Setelah menyelesaikan pendidikan dasar dan menengah di Kota Bima, Ipa melanjutkan studi S1 di Universitas Hasanuddin dengan jurusan Sastra Indonesia. Pilihan ini bukan tanpa alasan. “Sastra adalah cara saya untuk memahami dunia dan segala kompleksitas yang ada di dalamnya. Saya merasa karya sastra dapat mencerminkan kehidupan yang penuh dengan moralitas dan ketidakadilan sosial,” ujar Ipa.

Di tengah studi S1, Ipa menulis skripsi berjudul Nilai-Nilai Religius dalam Novel Dalam Dekapan Cinta Sang Khalik Karya Rafy Sapuri Tinjauan Struktural, yang mengantarkannya pada kelulusan dengan predikat memuaskan. Namun, perjuangan Ipa belum selesai. Ia melanjutkan pendidikannya ke jenjang Magister Sastra di Universitas Gadjah Mada (UGM). “Sebelum diterima di UGM, saya harus melewati tantangan besar, terutama dalam memenuhi syarat TOEFL dan TPA. Proses ini sangat menuntut, namun saya tahu ini adalah langkah besar untuk mencapai impian saya,” ungkapnya.
Selama masa studi magister, Ipa semakin tertarik pada isu-isu sosial, khususnya yang berkaitan dengan perempuan, kaum marginal, dan ketidakadilan sosial. “Sastra bukan hanya soal menulis atau membaca, tetapi juga soal memahami realitas sosial dan mengkritisinya. Melalui sastra, kita bisa membuka mata terhadap ketidakadilan yang sering terabaikan,” katanya.

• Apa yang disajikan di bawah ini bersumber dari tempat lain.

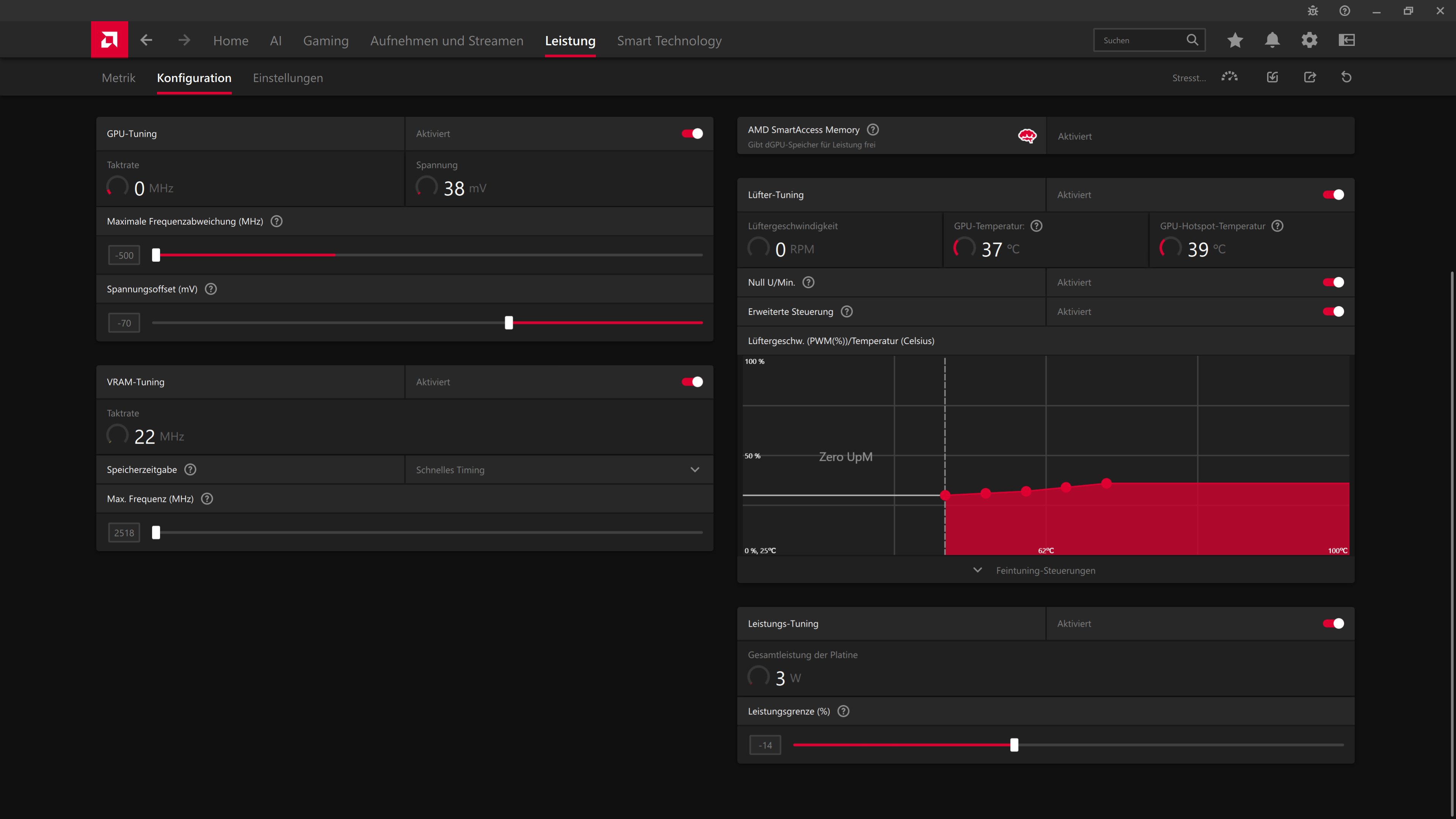Click the Leistungsgrenze slider handle
This screenshot has width=1456, height=819.
[1014, 745]

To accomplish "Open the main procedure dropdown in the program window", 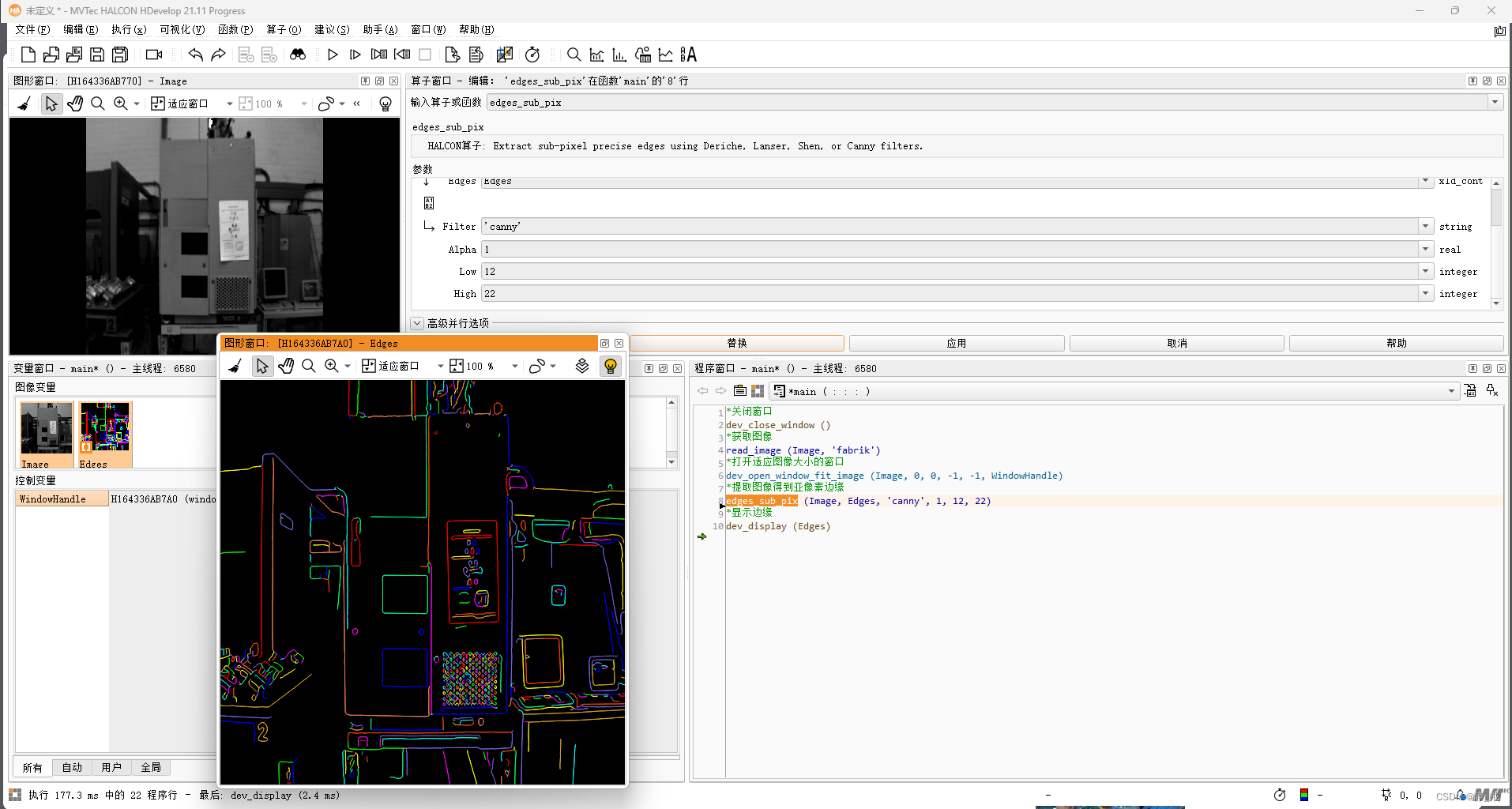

Setelah menyelesaikan pendidikan magister dengan penuh perjuangan, Ipa kembali ke Makassar untuk mengabdi di kampus pertamanya, Universitas Hasanuddin. Ia kini berperan sebagai dosen luar biasa dan bertekad untuk menginspirasi mahasiswa untuk mengejar pendidikan tinggi dengan semangat dan tekad. “Pendidikan adalah investasi terbesar dalam hidup, dan itu bukan hal yang mudah. Saya ingin mahasiswa saya memahami pentingnya perjuangan dalam menuntut ilmu,” ujarnya.
Keinginan Ipa untuk mengajar muncul sejak awal, meskipun awalnya ia ragu dengan pilihan jurusan. “Saya dulu ingin masuk jurusan kedokteran, tetapi keluarga tidak mengizinkan karena masalah biaya. Setelah berdiskusi dengan kepala sekolah, saya akhirnya memilih Sastra Indonesia, yang pada waktu itu banyak dibutuhkan sebagai pengajar,” kenangnya.

Ipa Bahya berharap agar mahasiswa yang ia ajar bisa melihat pendidikan sebagai jalan untuk berkembang dan meningkatkan kualitas diri. “Saya ingin mereka tahu bahwa pendidikan adalah kunci untuk membuka berbagai peluang. Dan itu harus dijalani dengan penuh semangat, karena tantangan yang dihadapi tidak akan seberat manfaat yang didapatkan,” kata Ipa dengan keyakinan.
Sebagai penutup, Ipa mengungkapkan bahwa meskipun ia sudah melewati banyak tantangan, perjalanan ini selalu menjadi inspirasi untuknya dan bagi orang-orang di sekitarnya. “Sastra mengajarkan saya untuk menghargai setiap proses dalam hidup. Saya berkomitmen untuk terus mengabdi dan memberikan yang terbaik bagi dunia pendidikan,” kata Ipa yang kini bertekad untuk terus memberi kontribusi positif di dunia akademik dan sastra.